The content of your retargeting campaign should be about what your target audience is interested in. For example, in a retargeting campaign for a CDP, content that is blindly focused on ‘buy from us’ doesn’t cut through the noise. Instead, a small testimonial from someone who uses your CDP fetches better results. Look to resolve the challenges your target customers are facing. That’s the only way to distinguish a value proposition from a sales pitch.

Here’s how HubSpot nails the same:

via HubSpot
via HubSpot

Be Unique and Versatile

Many marketers will agree that when multiple retargeting campaigns run, the start is great but a striking decline follows. It’s called ad fatigue. Similar when the same ad keeps reappearing, the human mind stops processing them. It’s called banner blindness. Thus the longer you run a retargeting campaign with the same content, the probability of ad fatigue and banner blindness goes higher.

  • CTRs dip by 50% after the same set of ads run for five months (ReTargeter)

This is where uniqueness and creativity through ad rotation come to the rescue. You can touch almost any positive emotion of your retargeting audience but the second it gets weary, its curtains for your campaign. Explore with imagery, headlines, and the like. Maintain a set of ads with an appropriate number of options. That set is the cure for ad fatigue and banner blindness.

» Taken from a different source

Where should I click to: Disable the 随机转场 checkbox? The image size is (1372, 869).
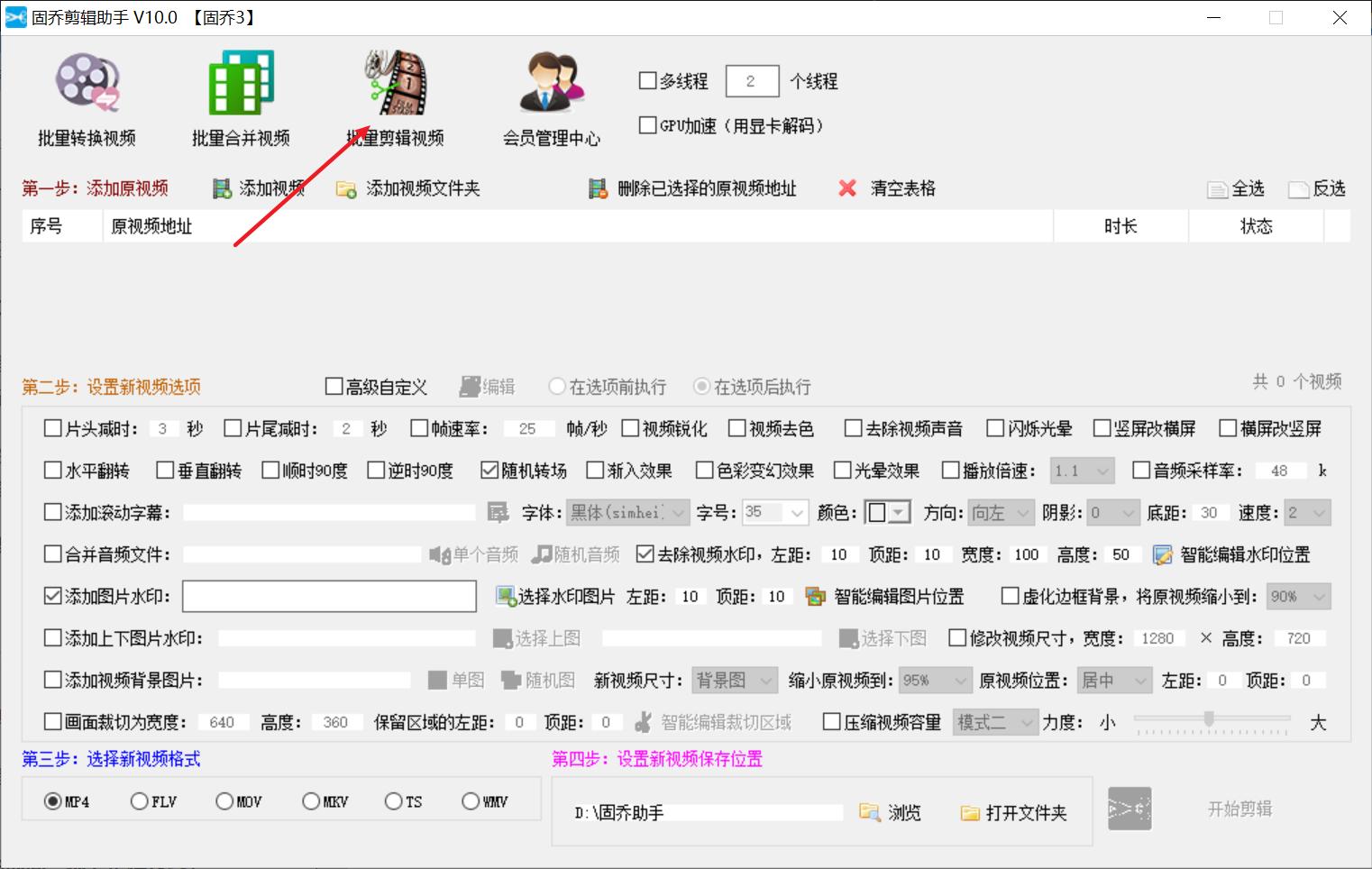[489, 470]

Retargeting Works Wonders If You’re Tactful

Like any other strategy in marketing, retargeting is only as good as its execution.

  • 46% of marketers believe that retargeting is the most underused marketing technology
  • 49% of brands and 68% of agencies are shifting their budgets from display ads to retargeting
  • Retargeting leads to a whopping 1046% increase in brand reach and 726% increase in site visits (comScore)

Retargeting, like any other form of marketing, is about thinking from the customer’s perspective and delivering what they desire.